The Brazilian education system is taking steps to prepare its students for the upcoming cryptocurrency era.
Fundação Getúlio Vargas , an education institution in São Paulo announced the first Master’s degree in Cryptofinance.
The course in Brazil follows top universities in the U.S. including Cornell, Duke, and Massachusetts Institute of Technology, who have started offering classes on the subject. New York University began teaching one of the first classes in 2015.
As blockchain is now in very high demand worldwide, the offering comes as a natural response in the education market. Fundação Getúlio Vargas aims to develop new professionals capable of leading the startup ecosystem in Brazil. The course will teach their students how to create their own virtual currency.
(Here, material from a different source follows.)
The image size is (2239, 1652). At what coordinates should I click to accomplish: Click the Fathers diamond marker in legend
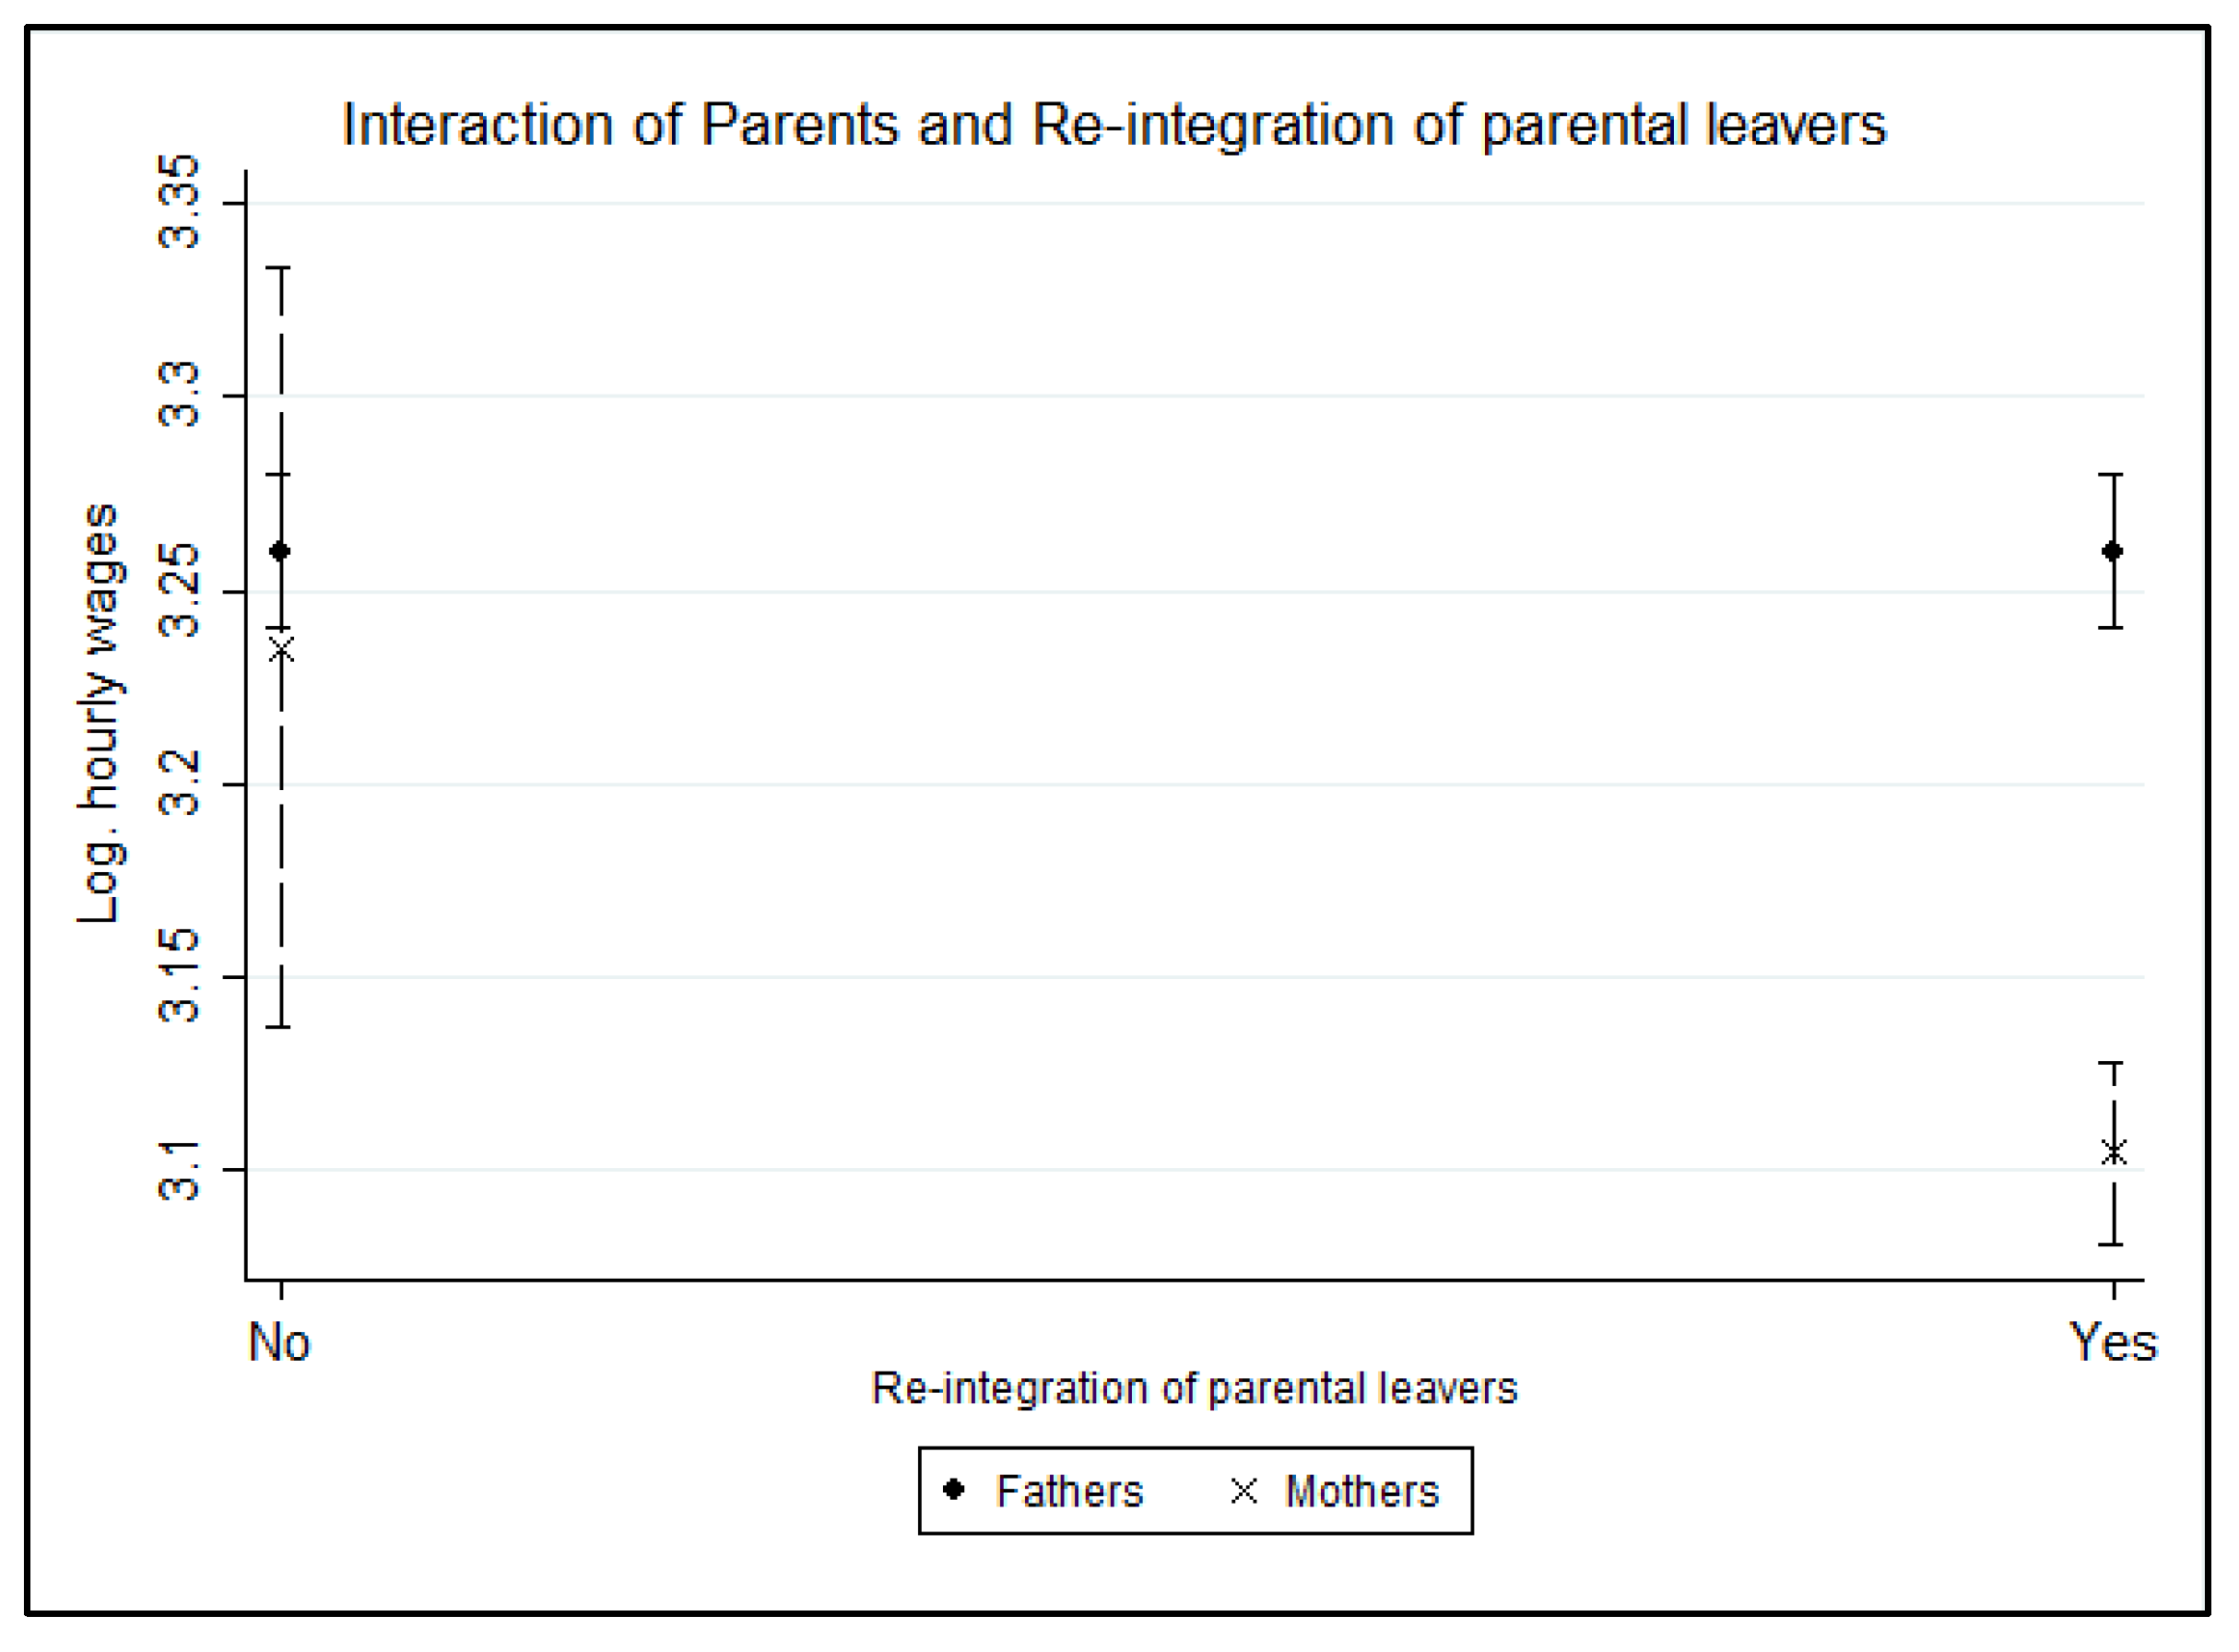point(954,1490)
“It is a market with a real lack of people with expertise. Cryptofinance has financial fundamentals that are worth talking about, to be researched as well as taught”, said Ricardo Rohman, program coordinator at Fundação Getúlio Vargas, who has already started offering an optional class to students of Econ.
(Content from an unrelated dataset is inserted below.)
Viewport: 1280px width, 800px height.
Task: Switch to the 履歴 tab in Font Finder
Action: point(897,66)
In the meantime, a group of twenty two students has created Blockchain Insper, an entity that aims at developing new tech and biz models within the cryptocurrency space. The group has partnered with four blockchain-based companies to obtain schooling from professionals who will help them improve the research. “We had the foresight of recognizing that we can’t do it on our own”, said João Perpetu, a 24-year old student of Econ and the co-founder of Blockchain Insper.
Inspired by a similar Berkeley University initiative, the group is also giving classes on cryptocurrencies. Soon enough, they will be offering consultancy services to clients as well.
The Faculty of Economics & Administration of the University of São Paulo has included cryptocurrencies as an additional subject in the derivatives class, whereby students learn about bitcoin, the comparison between cryptocurrencies to fiat money, and how markets react to these assets.
Alan de Genaro, a professor at The Faculty of Economics & Administration of the University of São Paulo, made the decision because future professionals “need to decipher which factors are beneficial and which are not”.